* [Directions for this task]: Repeat, line for line, only the span that opens at the "Viewport: 1055px width, 663px height." line and closes at the final line below. Skip the pictures.

* [Listed records]:
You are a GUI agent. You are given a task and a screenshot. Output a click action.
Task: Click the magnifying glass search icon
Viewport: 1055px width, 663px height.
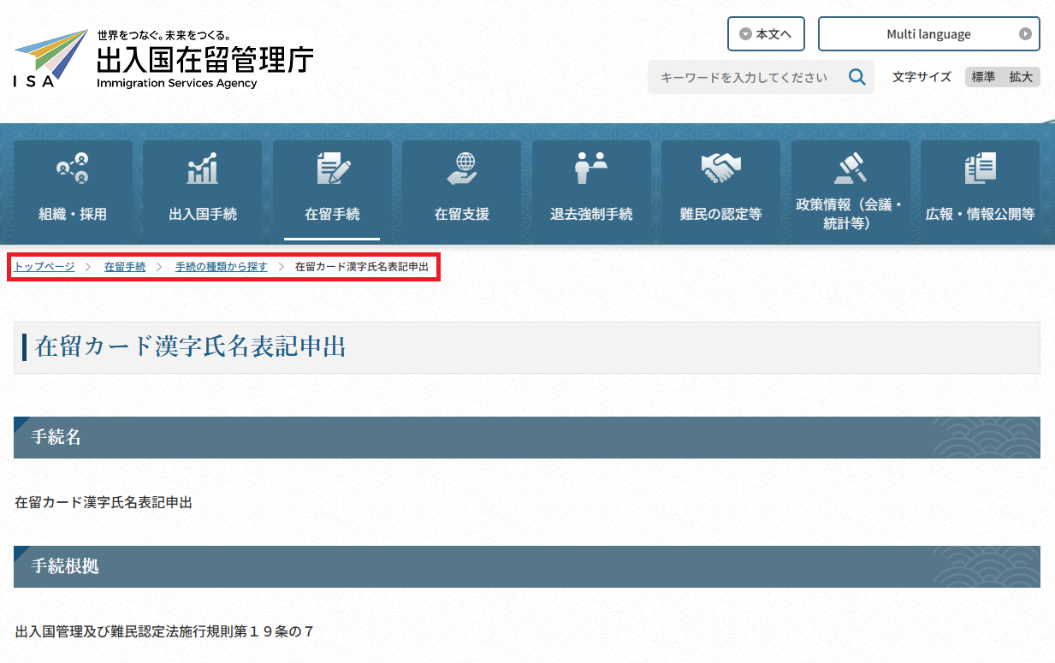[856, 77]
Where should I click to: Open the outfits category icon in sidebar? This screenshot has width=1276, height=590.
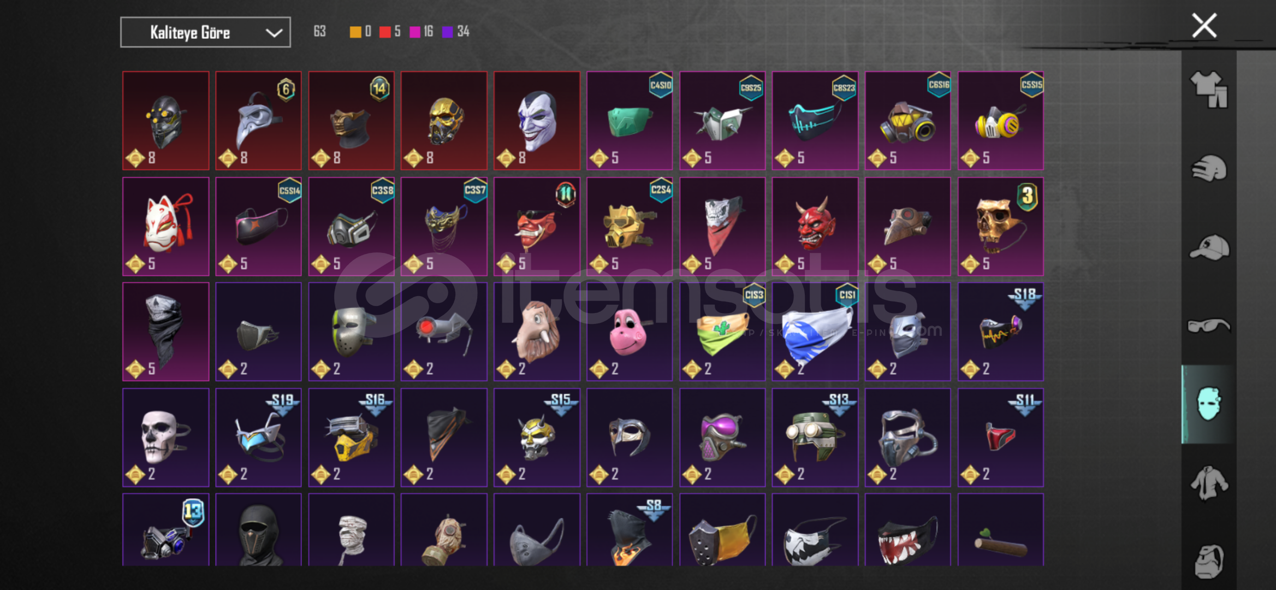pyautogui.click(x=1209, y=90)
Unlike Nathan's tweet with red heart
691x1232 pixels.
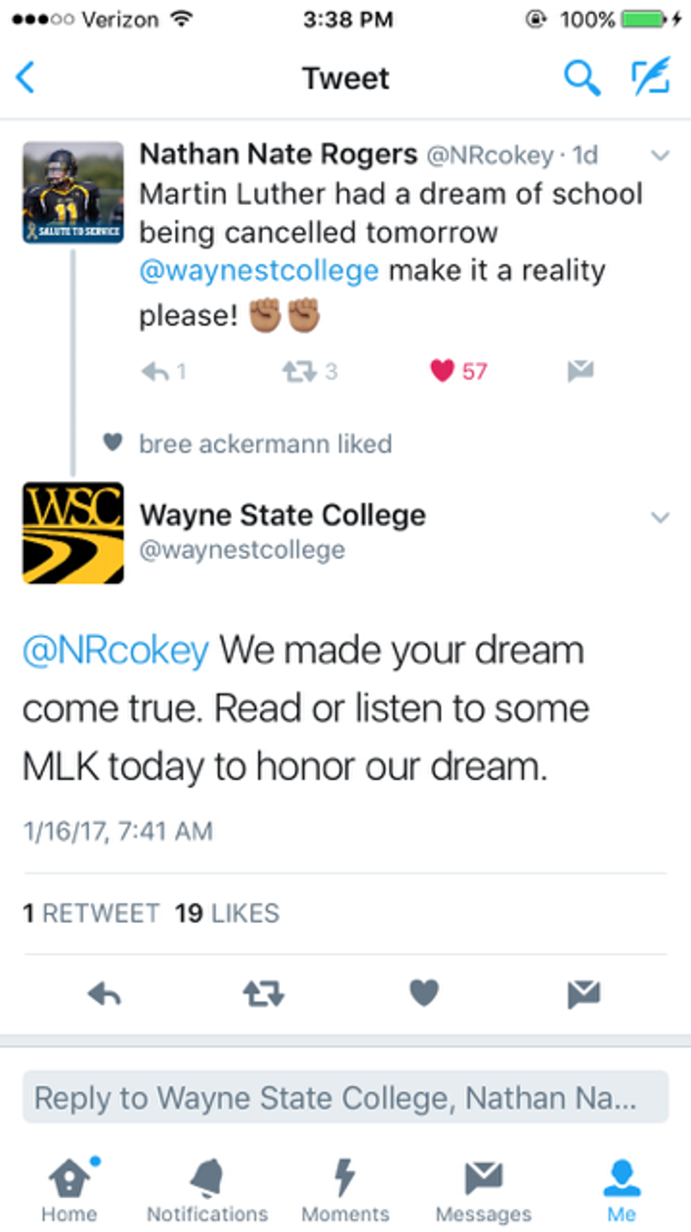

* [Response area]:
Viewport: 1055px width, 663px height.
[856, 77]
Where should I click to: Open the outfits category icon in sidebar? This screenshot has width=1276, height=590.
pyautogui.click(x=1209, y=90)
Unlike Nathan's tweet with red heart
691x1232 pixels.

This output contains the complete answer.